In 1977, Peter Finch became the first actor to win a posthumous Oscar, for his performance as a mad-as-hell news anchor in the scabrous television satire “Network.” Finch died of a heart attack two months after the film’s debut in November 1976. Nominated for 10 Oscars, including best picture, “Network” nearly swept the acting categories that year, with Faye Dunaway winning actress and Beatrice Straight nabbing supporting actress. Finch’s widow, Eletha, accepted his Oscar for best actor.

Eight years later — and 35 years after his first Oscar nomination — legendary British stage actor Ralph Richardson was nominated for supporting actor for 1984’s “Greystoke: The Legend of Tarzan, Lord of the Apes,” in which he played the 6th Earl of Greystoke, the grandfather of the man who would become Tarzan (Christopher Lambert). Before the film could open, Richardson died at 80 from a stroke. At that year’s Oscars, Haing S. Ngor won supporting actor for “The Killing Fields.”

Massimo Troisi, who starred and co-wrote the gentle 1995 Italian fable “Il Postino,” became the first actor nominated posthumously for multiple Oscars, for actor and adapted screenplay. Troisi’s heart had been damaged as a child from rheumatic fever, and during filming his health was so precarious that he could only manage to work for roughly an hour per day. The day after wrapping his role — as an ad-hoc postman tasked with delivering the mail to exiled Chilean poet Pablo Neruda (Philippe Noiret) — Troisi died at his sister’s home of a heart attack. He was 41. When it opened in the U.S. one year later, “Il Postino” was an art-house sensation, earning five Oscar nominations, including for best picture. While the film did win for dramatic score, Troisi lost the acting trophy to Nicolas Cage for “Leaving Las Vegas.”

The most recent posthumous acting nominee is also only the second to win: Heath Ledger, for his electrifying performance as the Joker in 2008’s “The Dark Knight.” A few months after he finished filming on Christopher Nolan’s superhero thriller, Ledger died, at 28, of an accidental overdose of prescription medication.
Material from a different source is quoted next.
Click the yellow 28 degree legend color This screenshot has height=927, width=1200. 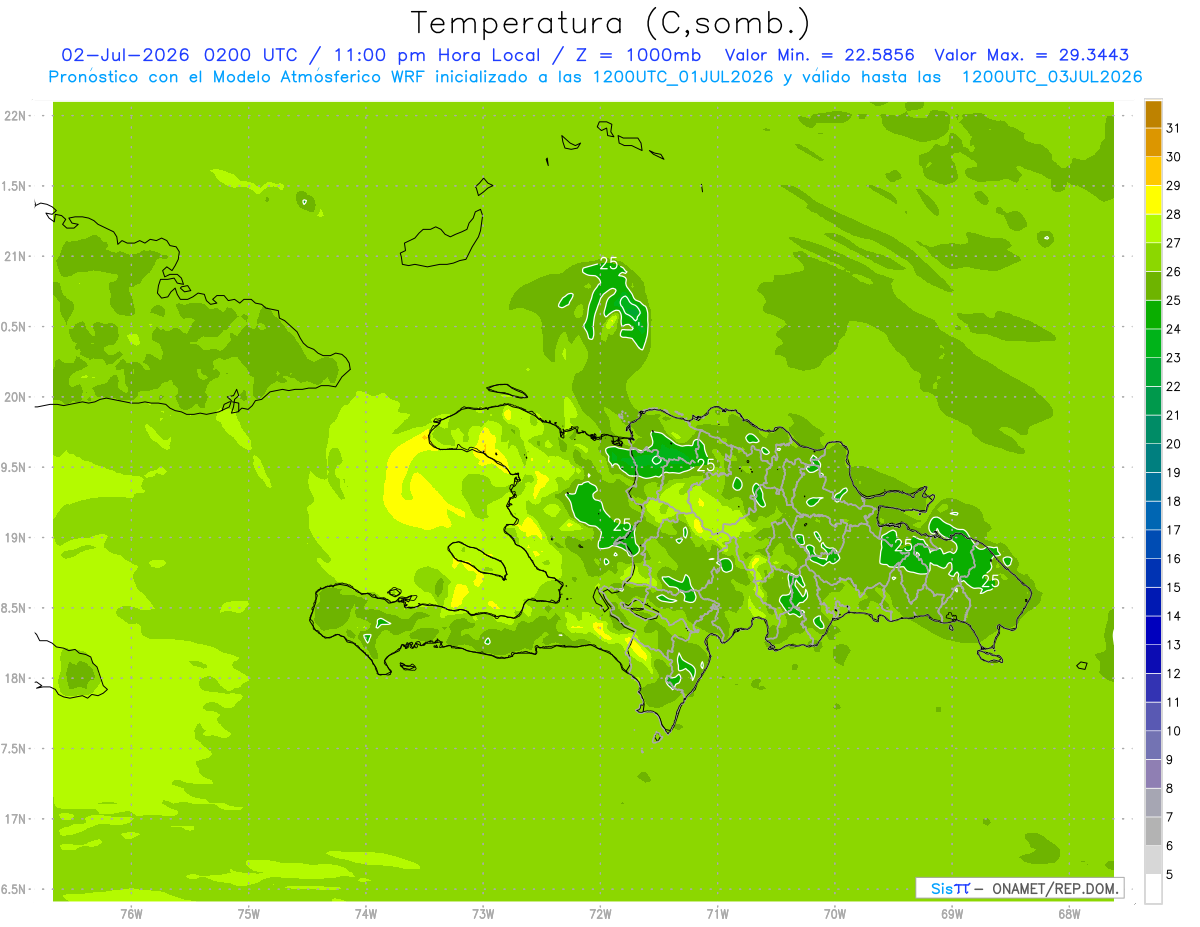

When it opened six months later, “The Dark Knight” became an instant critical and commercial sensation, ultimately earning eight Oscar noms. Thirteen months to the day after his death, Ledger’s sister, mother and father accepted his Oscar for supporting actor.

Regardless of whether or not Boseman joins Ledger and Finch as one of three posthumous winners, his place in Academy Awards history is already secure.